● **Stored data**:
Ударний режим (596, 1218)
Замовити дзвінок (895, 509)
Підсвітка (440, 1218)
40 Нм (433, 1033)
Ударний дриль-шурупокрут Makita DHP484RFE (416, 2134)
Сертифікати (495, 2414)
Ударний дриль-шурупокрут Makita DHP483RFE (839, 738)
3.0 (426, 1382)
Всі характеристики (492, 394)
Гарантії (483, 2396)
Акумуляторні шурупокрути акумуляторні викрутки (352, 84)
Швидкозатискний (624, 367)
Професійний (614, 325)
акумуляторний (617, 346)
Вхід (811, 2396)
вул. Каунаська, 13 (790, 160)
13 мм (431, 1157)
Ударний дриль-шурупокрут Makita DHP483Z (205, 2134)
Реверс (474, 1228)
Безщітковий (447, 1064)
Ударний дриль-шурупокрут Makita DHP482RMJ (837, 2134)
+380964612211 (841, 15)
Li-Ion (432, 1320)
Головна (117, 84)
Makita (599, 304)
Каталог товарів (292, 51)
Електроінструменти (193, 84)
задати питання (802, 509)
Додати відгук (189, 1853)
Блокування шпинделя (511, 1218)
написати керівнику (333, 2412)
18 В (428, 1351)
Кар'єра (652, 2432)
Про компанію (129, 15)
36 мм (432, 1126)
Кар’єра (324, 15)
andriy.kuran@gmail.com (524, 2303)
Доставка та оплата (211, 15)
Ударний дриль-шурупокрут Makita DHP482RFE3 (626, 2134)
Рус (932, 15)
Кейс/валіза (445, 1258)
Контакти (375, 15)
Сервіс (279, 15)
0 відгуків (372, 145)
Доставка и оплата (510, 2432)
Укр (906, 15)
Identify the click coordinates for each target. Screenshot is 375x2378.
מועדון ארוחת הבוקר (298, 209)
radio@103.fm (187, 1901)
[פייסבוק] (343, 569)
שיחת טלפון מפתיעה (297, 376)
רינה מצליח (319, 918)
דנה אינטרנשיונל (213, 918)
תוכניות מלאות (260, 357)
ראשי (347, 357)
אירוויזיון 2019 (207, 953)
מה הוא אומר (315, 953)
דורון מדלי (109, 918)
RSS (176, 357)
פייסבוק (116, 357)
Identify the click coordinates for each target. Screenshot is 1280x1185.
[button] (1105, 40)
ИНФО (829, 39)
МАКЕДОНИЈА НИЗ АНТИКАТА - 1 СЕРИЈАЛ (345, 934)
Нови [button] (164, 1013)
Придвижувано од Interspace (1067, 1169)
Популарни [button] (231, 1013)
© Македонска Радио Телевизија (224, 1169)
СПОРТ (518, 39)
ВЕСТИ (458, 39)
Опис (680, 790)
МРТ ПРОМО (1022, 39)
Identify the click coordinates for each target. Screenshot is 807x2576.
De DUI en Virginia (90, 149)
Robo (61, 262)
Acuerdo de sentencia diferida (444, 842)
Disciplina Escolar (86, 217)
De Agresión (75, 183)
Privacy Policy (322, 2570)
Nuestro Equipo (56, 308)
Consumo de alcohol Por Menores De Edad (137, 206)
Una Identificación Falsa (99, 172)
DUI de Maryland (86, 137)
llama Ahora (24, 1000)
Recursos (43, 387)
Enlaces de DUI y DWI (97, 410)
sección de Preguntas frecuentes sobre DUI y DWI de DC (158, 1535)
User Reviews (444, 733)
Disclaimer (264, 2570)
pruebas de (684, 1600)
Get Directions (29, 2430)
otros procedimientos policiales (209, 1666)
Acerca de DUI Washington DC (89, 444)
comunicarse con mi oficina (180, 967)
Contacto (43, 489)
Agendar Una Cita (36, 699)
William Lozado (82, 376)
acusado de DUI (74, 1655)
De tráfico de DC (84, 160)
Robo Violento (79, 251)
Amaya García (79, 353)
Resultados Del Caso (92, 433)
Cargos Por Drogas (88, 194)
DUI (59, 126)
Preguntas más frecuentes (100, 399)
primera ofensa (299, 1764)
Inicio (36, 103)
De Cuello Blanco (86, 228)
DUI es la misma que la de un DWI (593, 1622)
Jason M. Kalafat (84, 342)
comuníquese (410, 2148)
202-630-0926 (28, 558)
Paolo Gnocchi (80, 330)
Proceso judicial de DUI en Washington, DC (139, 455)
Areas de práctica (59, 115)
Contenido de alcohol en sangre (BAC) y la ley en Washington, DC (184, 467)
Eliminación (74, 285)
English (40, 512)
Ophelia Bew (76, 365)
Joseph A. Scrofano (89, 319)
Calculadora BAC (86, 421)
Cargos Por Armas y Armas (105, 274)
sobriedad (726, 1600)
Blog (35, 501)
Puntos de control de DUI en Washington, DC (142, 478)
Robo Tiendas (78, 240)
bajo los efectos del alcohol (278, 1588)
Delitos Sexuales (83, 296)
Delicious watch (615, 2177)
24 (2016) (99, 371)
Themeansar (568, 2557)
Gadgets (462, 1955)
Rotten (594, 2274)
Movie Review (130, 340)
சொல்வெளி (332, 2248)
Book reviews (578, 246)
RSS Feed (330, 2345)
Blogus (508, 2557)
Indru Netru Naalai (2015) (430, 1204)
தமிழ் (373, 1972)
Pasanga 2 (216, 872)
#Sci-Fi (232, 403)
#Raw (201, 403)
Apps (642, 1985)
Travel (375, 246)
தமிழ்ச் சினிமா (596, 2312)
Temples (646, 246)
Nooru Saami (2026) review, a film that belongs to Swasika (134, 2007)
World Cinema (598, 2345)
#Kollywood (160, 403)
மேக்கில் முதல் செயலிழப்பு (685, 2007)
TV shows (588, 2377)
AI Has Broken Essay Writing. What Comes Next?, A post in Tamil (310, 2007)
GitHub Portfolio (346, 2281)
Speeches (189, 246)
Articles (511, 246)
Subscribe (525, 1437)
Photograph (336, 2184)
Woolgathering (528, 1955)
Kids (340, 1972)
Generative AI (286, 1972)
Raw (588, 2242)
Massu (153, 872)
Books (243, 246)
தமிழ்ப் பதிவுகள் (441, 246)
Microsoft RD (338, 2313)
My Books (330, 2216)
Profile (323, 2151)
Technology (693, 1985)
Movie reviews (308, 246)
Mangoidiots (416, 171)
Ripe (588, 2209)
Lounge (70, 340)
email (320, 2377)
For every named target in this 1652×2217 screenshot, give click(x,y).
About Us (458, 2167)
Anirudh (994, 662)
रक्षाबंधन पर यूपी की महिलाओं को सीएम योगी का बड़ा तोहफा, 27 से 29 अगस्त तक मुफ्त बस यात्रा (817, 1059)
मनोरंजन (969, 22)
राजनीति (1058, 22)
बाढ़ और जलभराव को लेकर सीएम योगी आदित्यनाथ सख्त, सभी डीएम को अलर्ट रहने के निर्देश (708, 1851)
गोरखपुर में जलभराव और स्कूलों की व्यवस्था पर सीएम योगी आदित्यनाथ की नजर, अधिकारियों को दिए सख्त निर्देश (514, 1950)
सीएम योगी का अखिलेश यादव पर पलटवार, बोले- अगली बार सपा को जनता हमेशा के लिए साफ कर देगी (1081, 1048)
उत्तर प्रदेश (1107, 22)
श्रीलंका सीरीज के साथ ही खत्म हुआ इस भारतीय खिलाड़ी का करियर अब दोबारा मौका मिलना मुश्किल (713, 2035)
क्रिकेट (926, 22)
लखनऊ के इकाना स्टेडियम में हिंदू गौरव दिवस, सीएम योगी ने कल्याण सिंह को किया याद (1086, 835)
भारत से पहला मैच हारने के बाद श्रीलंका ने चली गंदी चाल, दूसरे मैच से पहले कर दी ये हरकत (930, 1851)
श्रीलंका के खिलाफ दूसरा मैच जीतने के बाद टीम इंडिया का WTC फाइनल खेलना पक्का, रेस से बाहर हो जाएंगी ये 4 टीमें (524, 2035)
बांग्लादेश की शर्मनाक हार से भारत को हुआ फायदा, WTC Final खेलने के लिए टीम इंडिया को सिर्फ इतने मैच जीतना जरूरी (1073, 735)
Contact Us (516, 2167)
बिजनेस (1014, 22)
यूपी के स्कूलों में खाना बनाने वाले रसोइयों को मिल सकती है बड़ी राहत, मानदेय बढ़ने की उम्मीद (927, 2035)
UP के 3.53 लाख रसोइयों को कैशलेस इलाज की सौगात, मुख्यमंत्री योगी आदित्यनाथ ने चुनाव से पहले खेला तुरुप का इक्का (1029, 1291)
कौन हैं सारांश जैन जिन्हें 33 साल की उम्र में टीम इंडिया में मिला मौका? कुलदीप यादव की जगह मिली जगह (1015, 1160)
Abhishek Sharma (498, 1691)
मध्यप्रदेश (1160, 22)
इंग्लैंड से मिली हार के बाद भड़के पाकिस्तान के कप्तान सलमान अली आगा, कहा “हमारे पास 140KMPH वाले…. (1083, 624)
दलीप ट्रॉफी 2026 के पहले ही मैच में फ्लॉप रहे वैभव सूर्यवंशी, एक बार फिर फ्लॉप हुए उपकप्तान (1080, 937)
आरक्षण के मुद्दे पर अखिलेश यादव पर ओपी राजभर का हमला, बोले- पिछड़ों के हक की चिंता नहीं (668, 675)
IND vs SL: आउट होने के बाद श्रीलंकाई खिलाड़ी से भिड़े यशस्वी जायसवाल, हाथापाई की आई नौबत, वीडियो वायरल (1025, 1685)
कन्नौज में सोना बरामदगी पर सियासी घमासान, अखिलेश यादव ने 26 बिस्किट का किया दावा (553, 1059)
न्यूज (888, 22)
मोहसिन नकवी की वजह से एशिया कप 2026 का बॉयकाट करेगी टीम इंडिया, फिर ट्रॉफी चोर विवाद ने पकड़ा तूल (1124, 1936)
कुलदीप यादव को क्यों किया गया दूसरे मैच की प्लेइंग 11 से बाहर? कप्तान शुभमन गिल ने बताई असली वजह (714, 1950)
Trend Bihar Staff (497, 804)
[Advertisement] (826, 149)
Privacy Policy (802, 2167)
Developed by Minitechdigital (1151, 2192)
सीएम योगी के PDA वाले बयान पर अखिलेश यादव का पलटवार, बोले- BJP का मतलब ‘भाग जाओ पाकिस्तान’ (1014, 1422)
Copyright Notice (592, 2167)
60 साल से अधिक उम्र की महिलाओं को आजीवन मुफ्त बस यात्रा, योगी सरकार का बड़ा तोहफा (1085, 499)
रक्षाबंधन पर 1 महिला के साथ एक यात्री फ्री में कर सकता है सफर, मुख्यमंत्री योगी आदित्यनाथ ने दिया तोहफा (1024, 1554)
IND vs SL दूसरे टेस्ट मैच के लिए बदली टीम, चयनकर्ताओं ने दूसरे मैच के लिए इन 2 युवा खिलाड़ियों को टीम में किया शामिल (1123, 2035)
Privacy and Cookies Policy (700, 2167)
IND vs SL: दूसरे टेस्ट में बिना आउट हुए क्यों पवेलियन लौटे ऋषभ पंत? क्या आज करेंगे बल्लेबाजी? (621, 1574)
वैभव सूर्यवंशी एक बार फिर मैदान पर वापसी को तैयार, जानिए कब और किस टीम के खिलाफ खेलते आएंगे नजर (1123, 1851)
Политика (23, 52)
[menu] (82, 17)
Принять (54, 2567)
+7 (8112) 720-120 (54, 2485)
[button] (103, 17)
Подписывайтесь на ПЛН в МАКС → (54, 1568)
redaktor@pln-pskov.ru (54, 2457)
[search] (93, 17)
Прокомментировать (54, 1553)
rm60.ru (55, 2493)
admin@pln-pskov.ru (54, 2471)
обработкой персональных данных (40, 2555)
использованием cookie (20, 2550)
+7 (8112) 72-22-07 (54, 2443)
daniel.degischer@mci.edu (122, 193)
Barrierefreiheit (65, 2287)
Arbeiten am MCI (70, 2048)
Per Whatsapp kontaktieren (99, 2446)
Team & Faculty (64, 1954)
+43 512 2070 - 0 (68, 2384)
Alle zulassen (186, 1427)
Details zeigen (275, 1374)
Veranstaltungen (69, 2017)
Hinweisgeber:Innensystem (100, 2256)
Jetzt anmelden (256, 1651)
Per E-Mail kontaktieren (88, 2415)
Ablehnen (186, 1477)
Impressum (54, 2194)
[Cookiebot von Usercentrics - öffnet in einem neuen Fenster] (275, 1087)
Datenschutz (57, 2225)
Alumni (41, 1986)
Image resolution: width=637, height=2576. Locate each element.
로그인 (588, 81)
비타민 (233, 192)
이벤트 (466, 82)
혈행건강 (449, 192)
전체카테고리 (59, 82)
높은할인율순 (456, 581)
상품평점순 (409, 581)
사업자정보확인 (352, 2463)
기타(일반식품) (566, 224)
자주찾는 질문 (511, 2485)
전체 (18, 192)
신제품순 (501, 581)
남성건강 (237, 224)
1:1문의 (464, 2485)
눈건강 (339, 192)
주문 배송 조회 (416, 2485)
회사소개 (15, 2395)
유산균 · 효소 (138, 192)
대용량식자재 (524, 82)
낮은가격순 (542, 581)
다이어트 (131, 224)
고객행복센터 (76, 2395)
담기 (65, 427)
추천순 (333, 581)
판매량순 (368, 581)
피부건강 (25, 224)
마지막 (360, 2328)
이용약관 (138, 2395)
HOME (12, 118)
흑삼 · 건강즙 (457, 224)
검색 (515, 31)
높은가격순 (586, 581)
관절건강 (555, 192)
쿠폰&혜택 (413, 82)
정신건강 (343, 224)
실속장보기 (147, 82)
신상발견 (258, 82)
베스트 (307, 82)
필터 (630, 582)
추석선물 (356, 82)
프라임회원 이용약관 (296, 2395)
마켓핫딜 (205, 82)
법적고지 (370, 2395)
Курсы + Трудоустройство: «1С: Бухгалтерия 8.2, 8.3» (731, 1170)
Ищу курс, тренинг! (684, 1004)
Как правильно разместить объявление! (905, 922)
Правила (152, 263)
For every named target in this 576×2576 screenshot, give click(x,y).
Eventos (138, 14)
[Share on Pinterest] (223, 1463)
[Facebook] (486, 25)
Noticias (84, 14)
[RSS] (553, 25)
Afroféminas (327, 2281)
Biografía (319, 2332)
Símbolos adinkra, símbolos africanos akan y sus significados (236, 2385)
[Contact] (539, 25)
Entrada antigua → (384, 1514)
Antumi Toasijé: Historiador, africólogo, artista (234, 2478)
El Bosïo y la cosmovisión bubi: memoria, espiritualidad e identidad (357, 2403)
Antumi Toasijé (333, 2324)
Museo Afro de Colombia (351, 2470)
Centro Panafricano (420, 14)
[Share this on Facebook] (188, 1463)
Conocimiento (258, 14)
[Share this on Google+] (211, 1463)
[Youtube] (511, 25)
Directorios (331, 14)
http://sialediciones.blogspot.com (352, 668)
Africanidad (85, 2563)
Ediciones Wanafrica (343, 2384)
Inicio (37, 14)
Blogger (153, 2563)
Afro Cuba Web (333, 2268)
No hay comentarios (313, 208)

● **Work to complete**: Quote exactly the opening line of the material above and every line after it, up to and including the line that contains "Li-Ion (432, 1320)".

● **Exercise result**:
Ударний режим (596, 1218)
Замовити дзвінок (895, 509)
Підсвітка (440, 1218)
40 Нм (433, 1033)
Ударний дриль-шурупокрут Makita DHP484RFE (416, 2134)
Сертифікати (495, 2414)
Ударний дриль-шурупокрут Makita DHP483RFE (839, 738)
3.0 (426, 1382)
Всі характеристики (492, 394)
Гарантії (483, 2396)
Акумуляторні шурупокрути акумуляторні викрутки (352, 84)
Швидкозатискний (624, 367)
Професійний (614, 325)
акумуляторний (617, 346)
Вхід (811, 2396)
вул. Каунаська, 13 (790, 160)
13 мм (431, 1157)
Ударний дриль-шурупокрут Makita DHP483Z (205, 2134)
Реверс (474, 1228)
Безщітковий (447, 1064)
Ударний дриль-шурупокрут Makita DHP482RMJ (837, 2134)
+380964612211 (841, 15)
Li-Ion (432, 1320)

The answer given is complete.